Im August ist der kleine Große eingeschult worden. Das war ein sehr schönes Erlebnis - kurz darauf wurde er dann auch noch 7!!!! Jahre alt. Und seitdem ist er kaum wieder zu erkennen. Im postiven Sinne. Denn der Kurze war ja vorher sehr schüchtern und zurückhaltend. Nun erzählt er viel mehr, stellt ganz anders - und viel mehr - Fragen und möchte am liebsten ALLES wissen. WARUM ist sein neues Lieblingswort. Und vor zwei Wochen waren wir auf einem unserer Familiengeburtstage und da war die Veränderung an ihm am deutlichsten zu erkennen. Sonst wie gesagt eher schüchtern und beim letzten Geburtstag, wo er mit war, saß er beim Papa auf dem Schoß und traute sich so gut wie gar nichts. Dieses Mal hat er allen freiwillig die Hand gegeben und auf die Fragen normal und sogar im Plauderton geantwortet. Und mit meinem kleinen Großcousin (anderthalb Jahre älter) hat er auch sehr schön gespielt. Wir waren sehr positiv überrascht :)
Und auch mit mir hat er immer weniger Berührungsängste. So darf ich ihm inzwischen sogar die Fuß- und Fingernägel schneiden. Und zum Kuscheln kommt er auch ab und an zu mir. Sehr schönes Gefühl! :)

oOo

Meine beste Freundin hat jetzt ihr Studium erfolgreich beendet und nun auch einen Job gefunden.

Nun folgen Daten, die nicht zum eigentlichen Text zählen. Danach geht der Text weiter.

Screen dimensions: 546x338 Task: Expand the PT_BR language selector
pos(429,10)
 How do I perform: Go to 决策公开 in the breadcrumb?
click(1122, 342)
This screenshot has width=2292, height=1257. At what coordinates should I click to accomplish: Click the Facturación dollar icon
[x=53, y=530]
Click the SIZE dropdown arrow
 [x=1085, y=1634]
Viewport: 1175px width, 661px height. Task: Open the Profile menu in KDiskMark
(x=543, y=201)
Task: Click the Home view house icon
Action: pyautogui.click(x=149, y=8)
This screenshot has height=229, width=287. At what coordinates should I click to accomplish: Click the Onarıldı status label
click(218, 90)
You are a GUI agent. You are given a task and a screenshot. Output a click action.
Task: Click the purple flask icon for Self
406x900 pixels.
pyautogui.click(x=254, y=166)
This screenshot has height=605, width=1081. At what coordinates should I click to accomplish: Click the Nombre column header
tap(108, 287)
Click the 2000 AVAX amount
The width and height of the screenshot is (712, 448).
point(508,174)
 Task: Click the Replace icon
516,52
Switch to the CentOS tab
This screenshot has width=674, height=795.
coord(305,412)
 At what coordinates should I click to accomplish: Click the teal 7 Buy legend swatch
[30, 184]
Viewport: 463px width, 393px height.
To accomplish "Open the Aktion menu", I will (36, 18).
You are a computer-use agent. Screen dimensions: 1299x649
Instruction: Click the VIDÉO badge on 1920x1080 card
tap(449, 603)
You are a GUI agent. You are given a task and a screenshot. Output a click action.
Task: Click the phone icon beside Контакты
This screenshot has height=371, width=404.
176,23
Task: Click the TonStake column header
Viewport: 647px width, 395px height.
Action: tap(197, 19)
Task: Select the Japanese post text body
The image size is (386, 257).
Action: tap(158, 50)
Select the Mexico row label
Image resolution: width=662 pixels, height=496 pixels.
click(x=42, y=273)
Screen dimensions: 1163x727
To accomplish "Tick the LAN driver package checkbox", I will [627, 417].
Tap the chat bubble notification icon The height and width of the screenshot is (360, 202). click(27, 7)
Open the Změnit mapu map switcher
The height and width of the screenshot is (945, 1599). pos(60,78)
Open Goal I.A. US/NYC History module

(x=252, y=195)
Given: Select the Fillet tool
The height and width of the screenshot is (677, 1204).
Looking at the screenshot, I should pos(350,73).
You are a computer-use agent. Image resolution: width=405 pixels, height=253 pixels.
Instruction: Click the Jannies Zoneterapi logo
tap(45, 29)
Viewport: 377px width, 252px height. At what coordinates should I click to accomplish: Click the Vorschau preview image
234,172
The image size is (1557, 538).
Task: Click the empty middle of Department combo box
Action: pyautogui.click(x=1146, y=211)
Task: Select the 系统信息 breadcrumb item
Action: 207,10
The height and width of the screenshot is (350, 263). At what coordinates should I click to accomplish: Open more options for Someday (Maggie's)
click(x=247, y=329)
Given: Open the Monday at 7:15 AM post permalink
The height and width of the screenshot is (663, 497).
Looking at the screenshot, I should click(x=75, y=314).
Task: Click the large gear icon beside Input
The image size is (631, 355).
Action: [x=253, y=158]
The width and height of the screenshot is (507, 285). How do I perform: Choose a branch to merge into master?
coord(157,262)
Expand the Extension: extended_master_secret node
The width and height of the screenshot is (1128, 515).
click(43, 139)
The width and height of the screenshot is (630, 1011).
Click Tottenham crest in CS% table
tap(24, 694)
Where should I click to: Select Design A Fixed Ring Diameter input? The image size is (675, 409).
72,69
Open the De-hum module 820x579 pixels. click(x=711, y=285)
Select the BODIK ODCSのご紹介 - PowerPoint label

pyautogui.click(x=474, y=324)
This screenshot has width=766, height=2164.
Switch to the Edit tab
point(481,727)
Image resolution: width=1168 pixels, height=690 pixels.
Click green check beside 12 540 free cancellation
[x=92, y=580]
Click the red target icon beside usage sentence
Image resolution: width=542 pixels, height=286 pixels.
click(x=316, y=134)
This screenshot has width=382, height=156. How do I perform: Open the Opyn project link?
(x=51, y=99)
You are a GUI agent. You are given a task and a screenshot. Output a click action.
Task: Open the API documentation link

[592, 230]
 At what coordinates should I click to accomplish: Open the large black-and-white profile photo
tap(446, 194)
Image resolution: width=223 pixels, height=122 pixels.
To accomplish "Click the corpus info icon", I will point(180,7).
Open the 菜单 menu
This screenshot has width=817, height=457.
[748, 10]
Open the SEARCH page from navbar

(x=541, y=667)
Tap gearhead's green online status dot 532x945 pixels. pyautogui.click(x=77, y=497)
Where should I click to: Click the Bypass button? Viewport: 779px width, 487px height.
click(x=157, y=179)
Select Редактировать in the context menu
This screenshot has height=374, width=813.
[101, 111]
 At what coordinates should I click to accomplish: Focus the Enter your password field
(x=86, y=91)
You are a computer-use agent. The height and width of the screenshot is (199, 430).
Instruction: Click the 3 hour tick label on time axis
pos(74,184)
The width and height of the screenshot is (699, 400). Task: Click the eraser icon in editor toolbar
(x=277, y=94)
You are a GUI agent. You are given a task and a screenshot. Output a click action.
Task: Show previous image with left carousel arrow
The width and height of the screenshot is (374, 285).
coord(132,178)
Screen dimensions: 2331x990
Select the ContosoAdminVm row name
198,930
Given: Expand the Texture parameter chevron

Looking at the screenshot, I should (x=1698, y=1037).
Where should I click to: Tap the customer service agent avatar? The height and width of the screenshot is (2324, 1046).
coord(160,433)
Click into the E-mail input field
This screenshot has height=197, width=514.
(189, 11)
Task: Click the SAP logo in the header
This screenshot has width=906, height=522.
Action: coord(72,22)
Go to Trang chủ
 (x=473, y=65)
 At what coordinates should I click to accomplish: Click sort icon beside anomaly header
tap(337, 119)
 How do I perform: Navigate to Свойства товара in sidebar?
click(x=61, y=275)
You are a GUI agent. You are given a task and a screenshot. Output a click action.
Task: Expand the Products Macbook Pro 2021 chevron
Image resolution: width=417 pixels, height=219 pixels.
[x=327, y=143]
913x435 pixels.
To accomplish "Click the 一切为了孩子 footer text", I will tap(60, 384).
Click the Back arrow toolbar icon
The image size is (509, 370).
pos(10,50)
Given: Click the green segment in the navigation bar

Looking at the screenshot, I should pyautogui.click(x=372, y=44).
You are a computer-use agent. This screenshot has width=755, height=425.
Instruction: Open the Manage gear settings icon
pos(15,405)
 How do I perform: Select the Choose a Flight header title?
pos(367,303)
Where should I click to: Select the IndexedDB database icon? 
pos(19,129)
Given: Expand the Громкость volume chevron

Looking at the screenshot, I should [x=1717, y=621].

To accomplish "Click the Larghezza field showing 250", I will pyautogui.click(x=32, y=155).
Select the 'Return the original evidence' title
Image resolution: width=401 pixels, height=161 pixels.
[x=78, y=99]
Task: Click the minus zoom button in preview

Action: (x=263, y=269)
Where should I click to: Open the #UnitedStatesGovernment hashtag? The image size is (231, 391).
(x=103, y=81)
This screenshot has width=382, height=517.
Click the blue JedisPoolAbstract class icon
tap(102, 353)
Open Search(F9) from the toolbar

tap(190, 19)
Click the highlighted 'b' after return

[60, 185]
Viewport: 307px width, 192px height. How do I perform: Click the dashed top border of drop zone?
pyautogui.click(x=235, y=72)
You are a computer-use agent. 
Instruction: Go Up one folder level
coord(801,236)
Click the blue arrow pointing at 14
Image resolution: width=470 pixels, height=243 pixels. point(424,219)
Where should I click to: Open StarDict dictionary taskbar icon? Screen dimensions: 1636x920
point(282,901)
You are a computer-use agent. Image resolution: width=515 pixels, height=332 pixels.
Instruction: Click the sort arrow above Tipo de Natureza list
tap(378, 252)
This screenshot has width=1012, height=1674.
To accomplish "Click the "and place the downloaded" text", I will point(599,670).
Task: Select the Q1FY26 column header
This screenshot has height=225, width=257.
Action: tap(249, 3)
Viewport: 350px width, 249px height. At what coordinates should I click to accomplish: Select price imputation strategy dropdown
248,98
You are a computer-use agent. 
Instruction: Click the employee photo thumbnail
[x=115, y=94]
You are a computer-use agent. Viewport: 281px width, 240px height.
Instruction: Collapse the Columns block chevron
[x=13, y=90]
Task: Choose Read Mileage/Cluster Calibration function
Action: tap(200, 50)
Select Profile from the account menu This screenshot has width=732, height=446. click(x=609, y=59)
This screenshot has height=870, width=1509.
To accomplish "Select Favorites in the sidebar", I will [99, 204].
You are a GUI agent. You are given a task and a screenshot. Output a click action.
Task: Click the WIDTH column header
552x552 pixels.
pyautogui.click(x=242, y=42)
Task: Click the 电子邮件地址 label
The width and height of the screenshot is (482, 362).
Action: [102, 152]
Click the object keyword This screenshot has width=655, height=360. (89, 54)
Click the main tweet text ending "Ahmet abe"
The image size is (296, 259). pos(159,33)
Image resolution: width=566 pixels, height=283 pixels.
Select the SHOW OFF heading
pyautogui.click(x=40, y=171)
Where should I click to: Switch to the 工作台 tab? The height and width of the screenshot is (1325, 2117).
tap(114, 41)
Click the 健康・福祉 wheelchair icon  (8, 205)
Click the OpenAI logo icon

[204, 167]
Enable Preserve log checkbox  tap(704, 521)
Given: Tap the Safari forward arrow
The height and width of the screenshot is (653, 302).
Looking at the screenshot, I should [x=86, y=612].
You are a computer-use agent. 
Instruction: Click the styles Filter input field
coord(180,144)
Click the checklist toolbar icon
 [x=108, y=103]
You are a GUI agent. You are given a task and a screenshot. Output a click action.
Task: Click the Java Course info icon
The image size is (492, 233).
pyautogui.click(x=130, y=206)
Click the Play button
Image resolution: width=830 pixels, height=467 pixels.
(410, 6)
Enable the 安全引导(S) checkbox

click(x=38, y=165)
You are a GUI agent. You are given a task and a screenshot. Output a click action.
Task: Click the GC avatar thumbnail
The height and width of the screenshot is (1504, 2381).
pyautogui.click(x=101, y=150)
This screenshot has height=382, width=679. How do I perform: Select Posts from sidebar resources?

Wie wir im Vorfeld fast schon erwartet haben, gab es hier im Osten leider keine bzw. kaum Angebote und so zieht sie jetzt nun nach Dortmund. Da habe ich dann mal die Möglichkeit für eine günstige Schlafgelegenheit im Ruhrpott ;) Ansonsten hoffe ich einfach für sie, dass ihr der Job gefällt und sie damit zufrieden ist. Der Rest wird sich finden.

oOo

Ach ja. Und 25 bin ich ja "ganz nebenbei" auch noch geworden ;) Natürlich nicht so ganz nebenbei. Aber es ist mittlerweile schon wieder ewig her... Da merkt man mal, wie lange ich nicht geschrieben habe... Ich gelobe wie meistens Besserung, befürchte jedoch, dass ich euch da maßlos enttäuschen werde... Es schafft mich einfach, wieder in Vollzeit arbeiten zu gehen... Auch wenn die Arbeit vom Stresspegel deutlich besser geworden ist. Anstrengend ist die Arbeit aber auf jeden Fall und teilweise auch kaum zu schaffen... Personalmangel wie überall. Leider.